Activity - Leaving the pictures aside, repeat each line below exactly.

↓

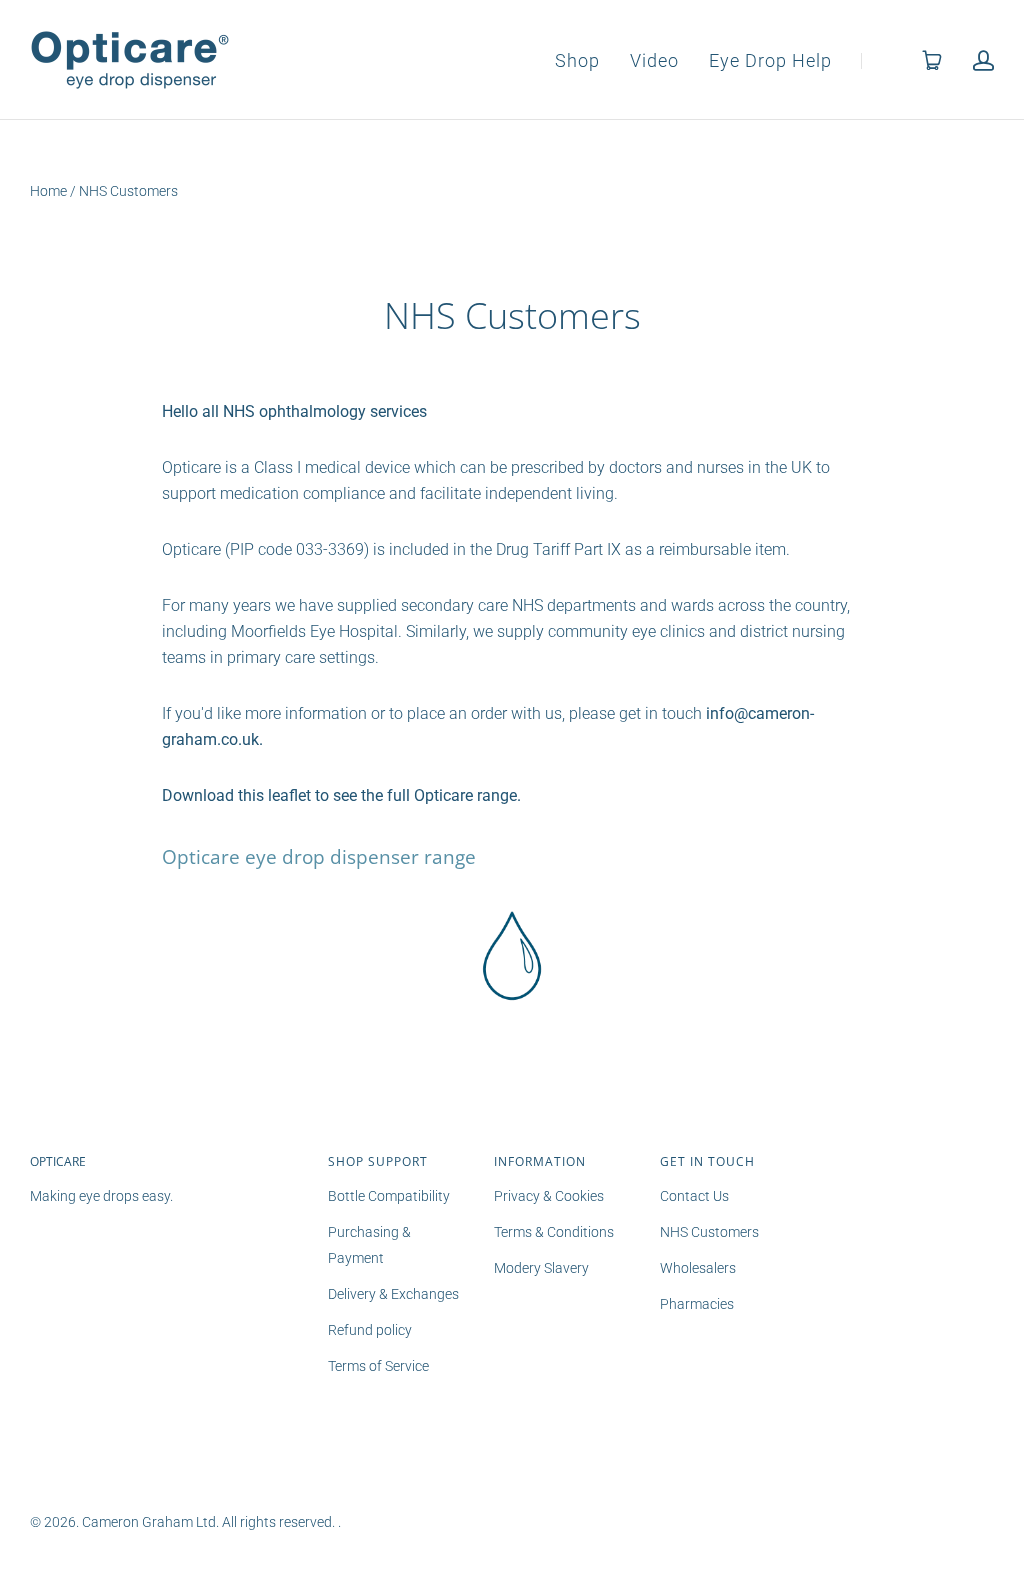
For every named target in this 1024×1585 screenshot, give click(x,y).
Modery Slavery (541, 1268)
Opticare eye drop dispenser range (319, 856)
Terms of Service (378, 1366)
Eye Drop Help (770, 61)
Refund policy (370, 1330)
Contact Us (694, 1196)
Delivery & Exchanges (393, 1294)
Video (654, 61)
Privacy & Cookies (549, 1196)
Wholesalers (698, 1268)
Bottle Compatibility (389, 1196)
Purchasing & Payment (369, 1245)
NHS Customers (709, 1232)
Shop (577, 61)
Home (48, 191)
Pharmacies (697, 1304)
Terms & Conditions (554, 1232)
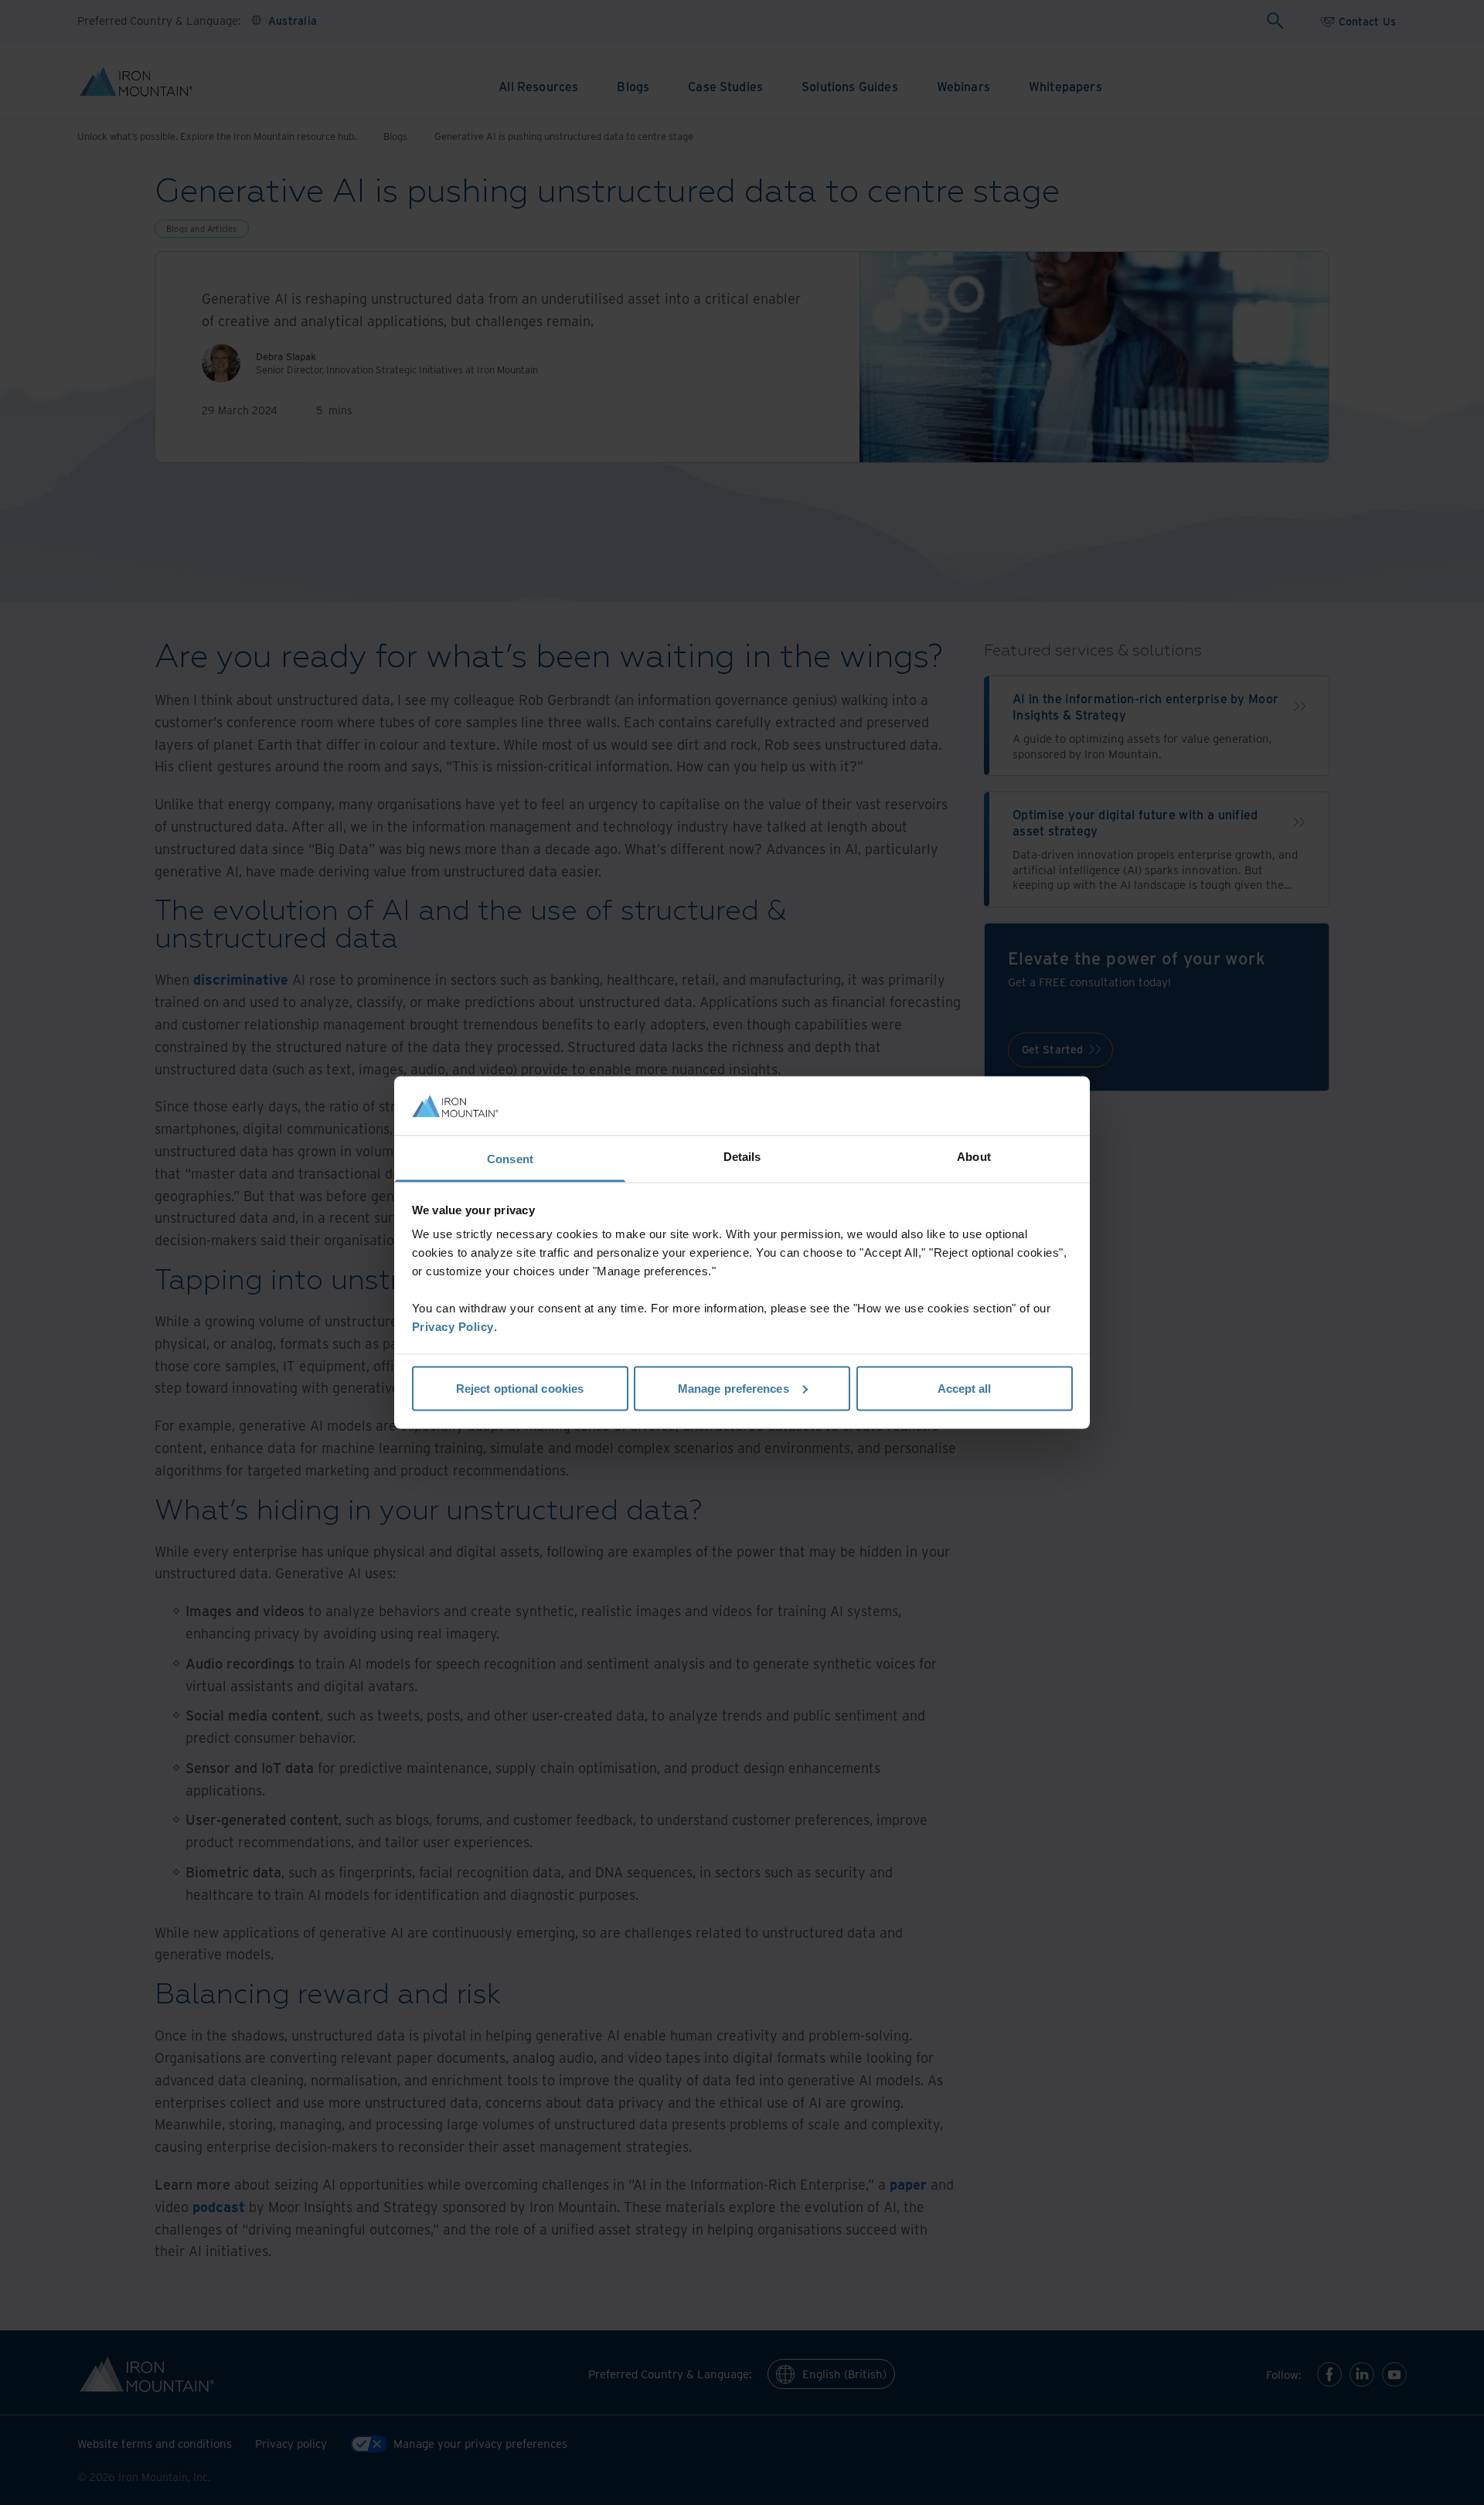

↑

Response area -
For every named target in this 1024×1585 screenshot, give click(x,y).
Modery Slavery (541, 1268)
Opticare eye drop dispenser range (319, 856)
Terms of Service (378, 1366)
Eye Drop Help (770, 61)
Refund policy (370, 1330)
Contact Us (694, 1196)
Delivery & Exchanges (393, 1294)
Video (654, 61)
Privacy & Cookies (549, 1196)
Wholesalers (698, 1268)
Bottle Compatibility (389, 1196)
Purchasing & Payment (369, 1245)
NHS Customers (709, 1232)
Shop (577, 61)
Home (48, 191)
Pharmacies (697, 1304)
Terms & Conditions (554, 1232)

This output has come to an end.